Era o Pedro que conduzia, foi ele que engrenou as mudanças que rentabilizaram a aceleração. O Nissan Patrol não era dado a grandes velocidades embora fosse dotado de um motor potente. O barulho da máquina inundou o habitáculo. Os balanços tornaram-se instáveis e perigosos, as curvas no limite do equilíbrio. Porquê tanta pressa? Os cadáveres não têm urgência. A necessidade de respostas, essa sim, provoca-nos tremores, dependências psicológicas. É essa a urgência. As luzes vão acesas, avisando prioridade a quem quer que se atravesse, curva à esquerda, curva à direita e contra-curva, recta até à via rápida, saída para as Areias Brancas, desaceleração, redução, curva a noventa graus, entrada em estrada de terra e areia. Esperavam ver alguém a indicar o local, gritando, talvez em pânico. Não se via ninguém. Travou bruscamente e só agora olhou para a parceira, “Aonde?!”, “Cerca de quinhentos metros, na berma…”. Arrancou devagar. Sim, o vulto percebia-se bem, ali estava ele mais à frente, impossível de não se encontrar, borrão negro no amarelo da areia. Estão perante um corpo do sexo masculino enrolado numa posição fetal que lembra a gestação, o que confere um ar de fragilidade ao cadáver. Percebe-se que internamente se encontra desconjuntado, desajustado nos seus alinhamentos naturais.
Quem o encontrou? Quem deu o alerta? O Pedro não foi. É casado, tem dois filhos, vive com a mulher, é alto de um metro e oitenta e oito, cabelo muito curto e preto, não tem barriga, mesmo demasiado magro. É escuro de pele.
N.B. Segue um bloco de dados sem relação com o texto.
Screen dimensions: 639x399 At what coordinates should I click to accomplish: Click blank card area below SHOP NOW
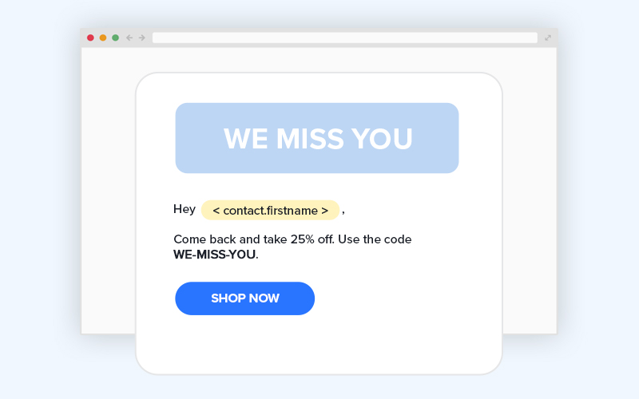point(318,346)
Se não fosse tão alto e tivesse bigode ou barba poderia passar por magrebino, e pode não ser totalmente mentira visto as suas origens sulistas, família antiga da região de Silves.
Alice também não. Alice é divorciada, não tem filhos, não tem namorado, vive sozinha e é do norte, de Chaves. Alice é alta de um metro e setenta e cinco. Tem a pele muito branca, cabelo loiro e cara de menina. Talvez seja este o motivo da sua atitude agressiva, de uma masculinidade encenada, com que encara as adversidades, sejam elas profissionais ou pessoais. O respeito é algo de muito importante para quem se quer dar a ele e ela quer. É fisicamente bem constituída, não é magra, tem um sorriso aberto e olhos azuis cor do mar em dia de Verão. É bonita, cara equilibrada nas distâncias que definem a beleza, raiz normanda onde sobressai uma boca bem desenhada, de lábios grossos, que faz do seu sorriso a sua imagem de marca entre os mais chegados, imagem de boa disposição e alegria que às vezes lhe falta.
Quem o encontrou não foram Pedro e Alice, estes vieram de chamada. Talvez a voz feminina que telefonou para o posto e que desligou rapidamente. Sim, essa sim comunicou ao piquete a existência de um cadáver, sem pormenores à excepção do local.
O alerta foi dado de pouca fé, adivinhava-se a brincadeira. Neste momento os dois elementos da GNR presentes no local sabem que isso não é verdade. Sabem também que o povo vai começar a falar. Falharam as expectativas do Pedro, deu-se razão à Alice.
A tudo nos acostumamos, também à morte. Alice foi profissional na comunicação ao posto, como no outro caso actuou em conformidade. Porém mais calma, atenta na observação dos detalhes, do cadáver, do local e dos acessos. Os dois procuram registrar tudo o que possa ser útil para a investigação, para a judiciária, para eles. Alice tirou do bolso um pequeno bloco e uma caneta que se percebe ser objecto pessoal, caneta fina, de cor matizada em verdes, só para referir o carinho com que a escrita lhe sai, a bonita caligrafia, esguia, desenhada, de quem é cuidadoso e perfeccionista. Pedro olha em volta, para o pinhal que se adensa do lado esquerdo, para a estrada de areia que o separa do lado direito, também ele pinhal, para a frente, em direcção ao mar que se pressente numa faixa cinzenta escura por cima duma lomba da picada, para a origem desta, no sentido oposto, no acesso à via rápida por onde vieram. Esta total abrangência visual, este cheirar o ar, fê-lo cerrar os olhos, como se nesse gesto dissecasse os dados recolhidos, os organizasse, alinhasse, desse sentido, apontasse uma direcção.
No entanto esta tarefa vai pertencer a uma brigada especial recentemente formada no corpo da GNR e que a titulo experimental vai trabalhar em conjunto com a judiciária.
Quanto a eles iram continuar as rondas que certamente vão ser reforçadas. Para já, acabam a manhã a falar com o sargento e com um inspector da Judite que chegou na noite anterior.


(Cont.)

2 comentários:

Titá disse...

Simplesmente genial!!!!!!!!
Incrivel como escondeste tantos anos este dom.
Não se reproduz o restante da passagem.